Written tasks:
#1 In the text on TeX line spacing below, rewrite the paragraph beginning "\baselineskip controls the distance" as a short list that keeps its main facts.
#2 Answer these questions from the text on TeX line spacing below:
(a) Which package does it say has the bug?
(b) How many glues and how many dimensions control vertical spacing?
(c) What does the \lineskip glue provide when it is substituted?
#3 Reproduce the part of the text on TeX line spacing below from "This is a bug" up to and including "dimension: \baselineskip, \lineskip, and \lineskiplimit.", word for word.

This is a bug in the undertilde.sty package, explained as follows:

Vertical spacing in *TeX is controlled by two glues and one dimension: \baselineskip, \lineskip, and \lineskiplimit.

\baselineskip controls the distance from the baseline of one line to the baseline of the following line -- to oversimplify, the bottom-to-bottom distance. If this value is small enough relative to the typeset text, there may be collisions between lines. To avoid this, the distance from the bottom of the upper line to the top of the lower line is monitored as well, and if the desired value of \baselineskip causes this bottom-to-top distance to be less than \lineskiplimit, then the \lineskip glue is substituted instead, which provides an absolute bottom-to-top interline separation.

Listed entries:

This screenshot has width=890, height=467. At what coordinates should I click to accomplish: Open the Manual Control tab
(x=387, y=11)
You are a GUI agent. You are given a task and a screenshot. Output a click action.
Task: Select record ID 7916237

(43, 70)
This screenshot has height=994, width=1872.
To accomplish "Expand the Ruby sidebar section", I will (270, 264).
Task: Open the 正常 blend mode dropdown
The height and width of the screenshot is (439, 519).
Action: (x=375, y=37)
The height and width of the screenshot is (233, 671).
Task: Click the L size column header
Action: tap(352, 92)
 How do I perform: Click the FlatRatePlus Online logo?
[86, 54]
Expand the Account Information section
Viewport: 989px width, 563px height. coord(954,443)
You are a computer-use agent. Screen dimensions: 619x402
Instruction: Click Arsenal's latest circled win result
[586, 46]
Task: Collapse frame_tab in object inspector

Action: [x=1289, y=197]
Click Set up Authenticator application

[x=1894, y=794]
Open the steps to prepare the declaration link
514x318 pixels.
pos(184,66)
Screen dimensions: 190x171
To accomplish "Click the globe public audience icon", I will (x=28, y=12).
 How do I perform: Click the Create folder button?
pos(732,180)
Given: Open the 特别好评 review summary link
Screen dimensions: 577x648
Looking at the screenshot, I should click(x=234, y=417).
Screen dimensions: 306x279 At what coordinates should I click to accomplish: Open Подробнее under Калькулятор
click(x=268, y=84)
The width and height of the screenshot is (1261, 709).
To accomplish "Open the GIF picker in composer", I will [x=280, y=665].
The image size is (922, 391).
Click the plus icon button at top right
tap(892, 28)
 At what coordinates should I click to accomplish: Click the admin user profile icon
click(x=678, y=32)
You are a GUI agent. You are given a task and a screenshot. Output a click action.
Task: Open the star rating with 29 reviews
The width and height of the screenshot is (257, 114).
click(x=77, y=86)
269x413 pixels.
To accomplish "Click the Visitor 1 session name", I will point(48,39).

Complete answers:
#1
- \baselineskip sets the distance from one line's baseline to the next line's baseline (roughly, bottom to bottom).
- If this value is small compared with the typeset text, lines may collide.
- To prevent this, the distance from the bottom of the upper line to the top of the lower line is also checked.
- If \baselineskip would make that distance smaller than \lineskiplimit, the \lineskip glue is used instead. This gives an absolute bottom-to-top separation between lines.

#2
(a) undertilde.sty
(b) Two glues and one dimension.
(c) An absolute bottom-to-top interline separation.

#3
This is a bug in the undertilde.sty package, explained as follows:

Vertical spacing in *TeX is controlled by two glues and one dimension: \baselineskip, \lineskip, and \lineskiplimit.